GBAD operates the Boise Centre convention facility in Downtown, and funds part of its operations through a tax on room nights in the city.

New report on hotel occupancy

He cited a brand new report from Smith Travel, which shows the greater Downtown Boise area properties had about the same percentage of empty rooms from 2017 to 2018. That’s despite all the extra capacity.

“We were neck and neck year on year on occupancy, which means all the new rooms were absorbed,” Rice said.

He said the report also showed the average room rate actually went up slightly, another indicator of pent up demand.

“Normally, someone new will come in rates will go down. They will start with an introductory rate, which can pull down the rate everywhere.

But in Boise, that didn’t happen. The average rate for a night stay in the Boise market was $106.50 in 2017 – but it went up just about three bucks in 2018 to $109.47, according to data provided by Rice.

Project Location Rooms Floors Type
Inn at 500 Capitol Capitol & Myrtle 104 7 Boutique
Residence Inn by Marriott Capitol & Myrtle 186 10 Extended stay
Hyatt Place 10th & Bannock 152 5 Business
Hilton Garden Inn 13th & Front 132 5 Business
Home2 Suites by Hilton (under construction) 5th & Front 140 7 Extended stay

“Before 2017, the average rate hadn’t ever hit $100 annually. It went up six bucks, and then another three.”

He said all the extra hotel rooms were needed, and noted a 2015 study was right on the nose. That report said the Downtown Boise core needed another 580 rooms in the six years from 2015-2021. That’s almost exactly the number built.

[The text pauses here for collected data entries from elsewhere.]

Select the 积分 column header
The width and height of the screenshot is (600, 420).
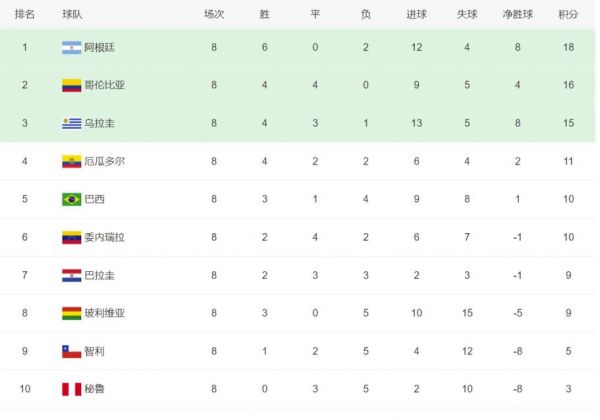(x=568, y=15)
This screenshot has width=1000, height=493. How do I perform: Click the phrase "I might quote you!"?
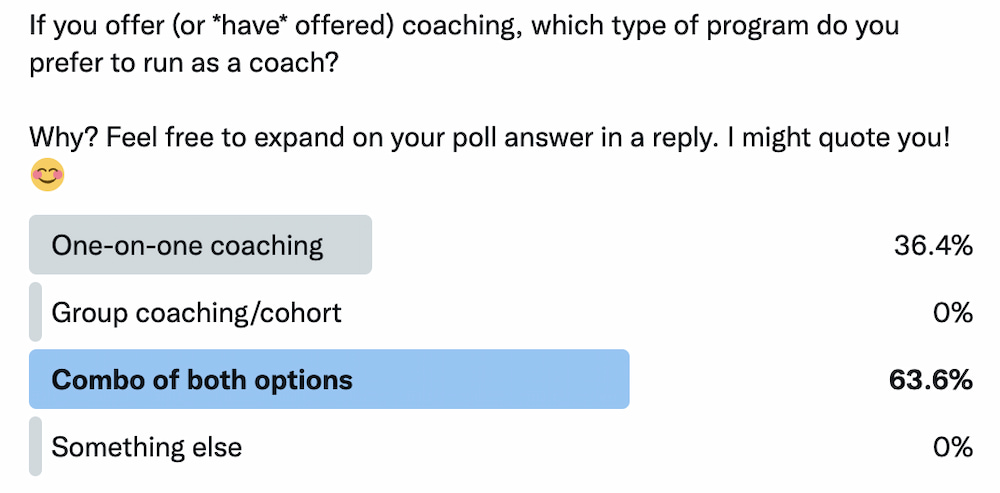830,138
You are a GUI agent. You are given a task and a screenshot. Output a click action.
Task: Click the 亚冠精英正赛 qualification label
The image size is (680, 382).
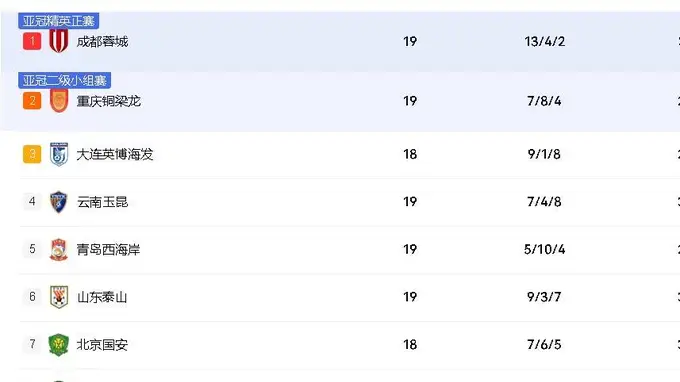59,20
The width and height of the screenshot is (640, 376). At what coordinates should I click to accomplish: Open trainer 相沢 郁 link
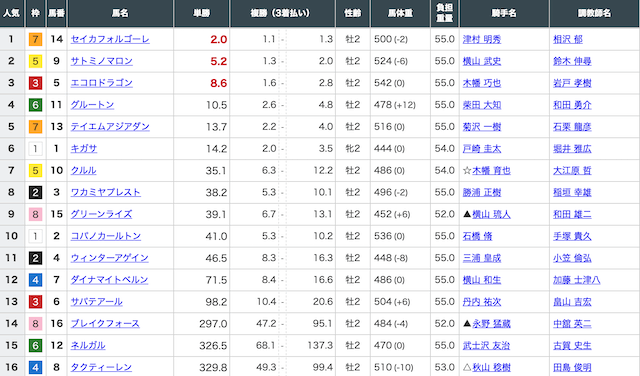(568, 39)
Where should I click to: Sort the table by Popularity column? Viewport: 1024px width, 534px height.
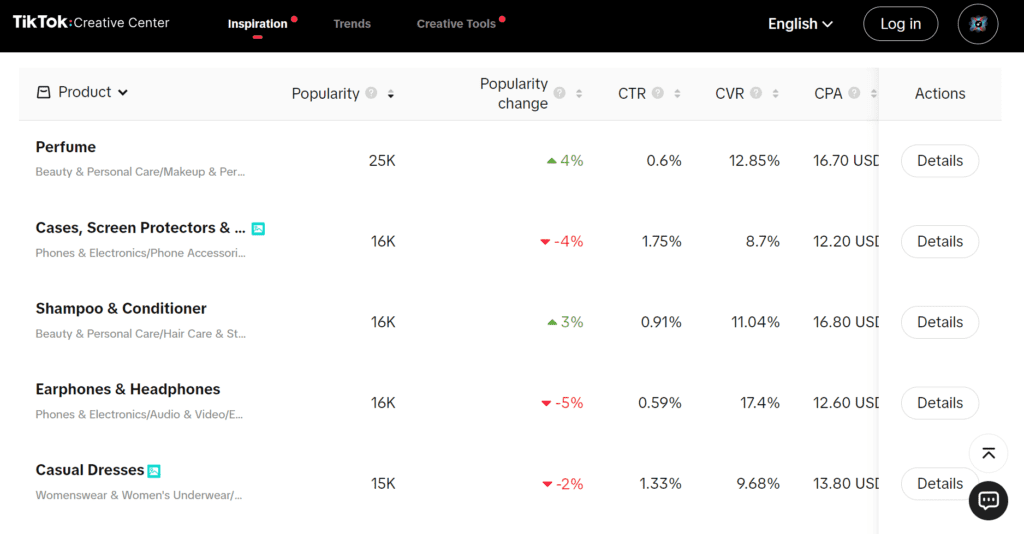[391, 94]
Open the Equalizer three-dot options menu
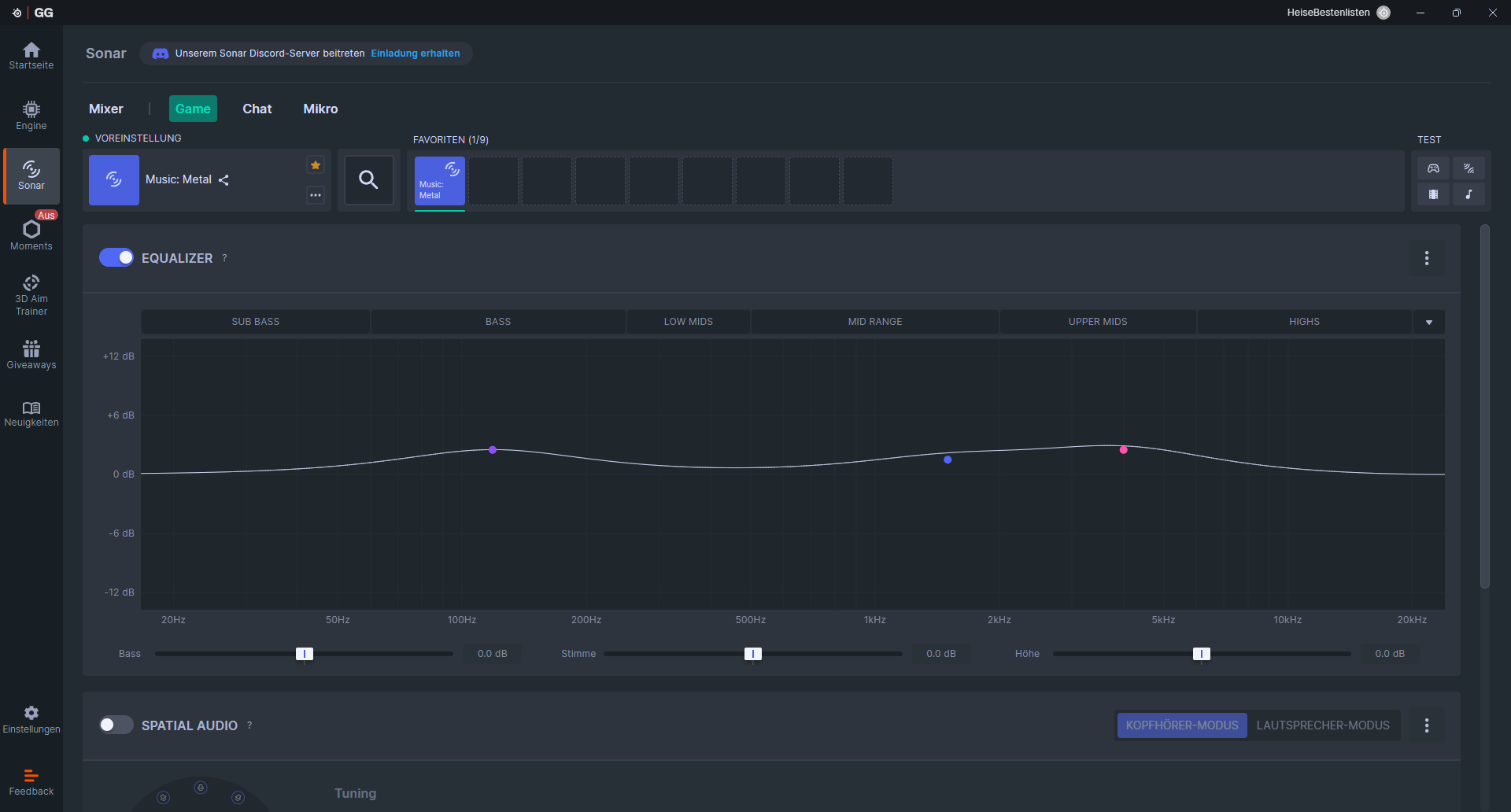1511x812 pixels. (x=1426, y=258)
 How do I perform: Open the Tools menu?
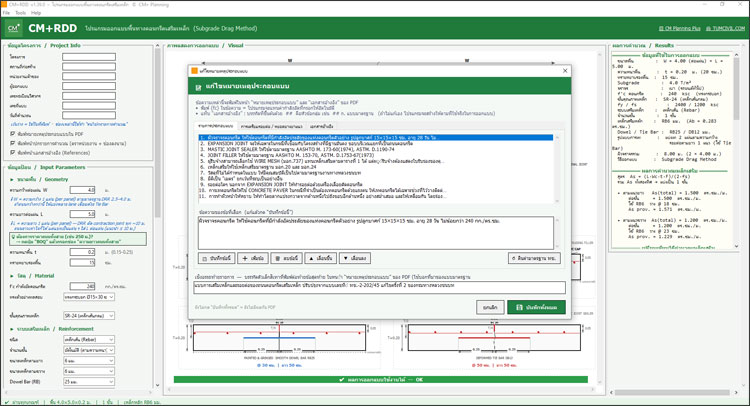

He said people hoping to stay in Downtown Boise for business, conventions or proximity to events and attractions instead had to look elsewhere. That might have been hotels at the Boise Spectrum or in Meridian – or even as far away as Canyon County.

Combined with the 2016 expansion of the Boise Centre, the area can now attract more and larger conventions. He said they will host more than 70 out-of-state conventions this year.

“I think we are helping (room occupancy) for sure, just by the sheer number of conventions.”

They are starting to see more events book up with more than 1,000 attendees.

A large convention-style hotel?

The 2015 report said Boise needs one thing it still doesn’t have: a large convention-style hotel.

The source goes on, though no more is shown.